> _Input rows_:
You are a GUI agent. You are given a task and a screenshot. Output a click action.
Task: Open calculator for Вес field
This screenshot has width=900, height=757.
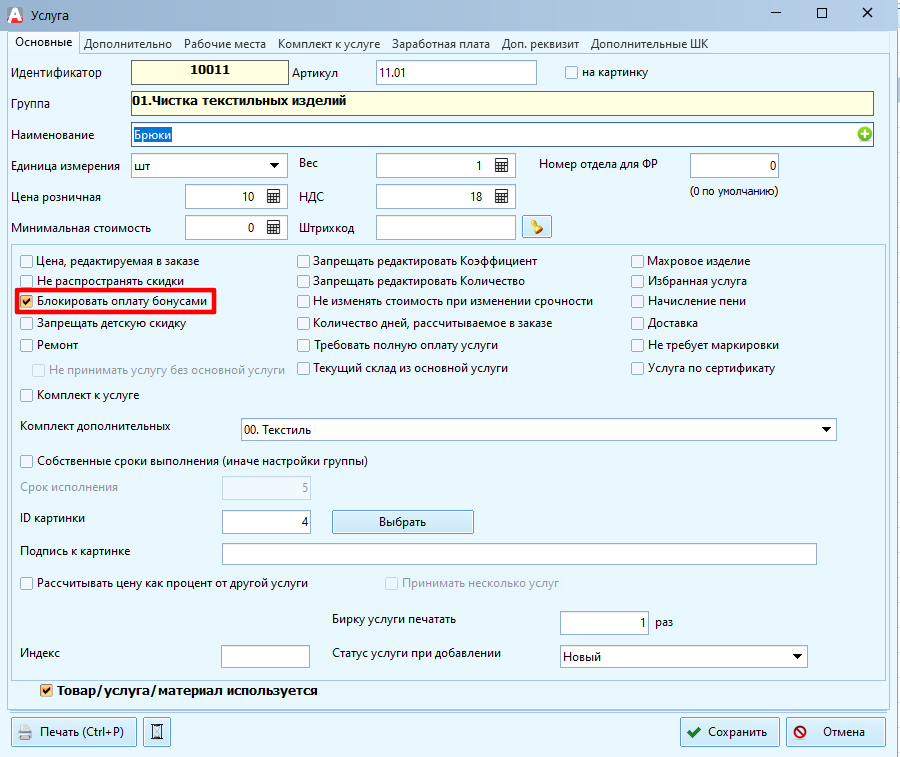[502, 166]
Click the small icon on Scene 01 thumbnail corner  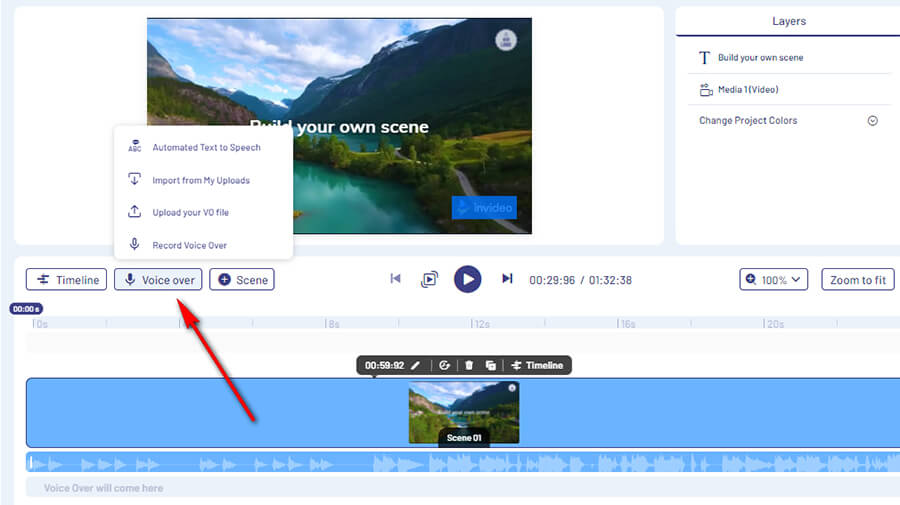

> _What is expected_: Rewrite all of the items above with "screenshot" replaced by "image" and everything else left as it is. Leave out the pictures.

> _Exercise result_:
You are a GUI agent. You are given a task and a image. Output a click action.
Task: Open calculator for Вес field
This image has width=900, height=757.
[502, 166]
Click the small icon on Scene 01 thumbnail corner  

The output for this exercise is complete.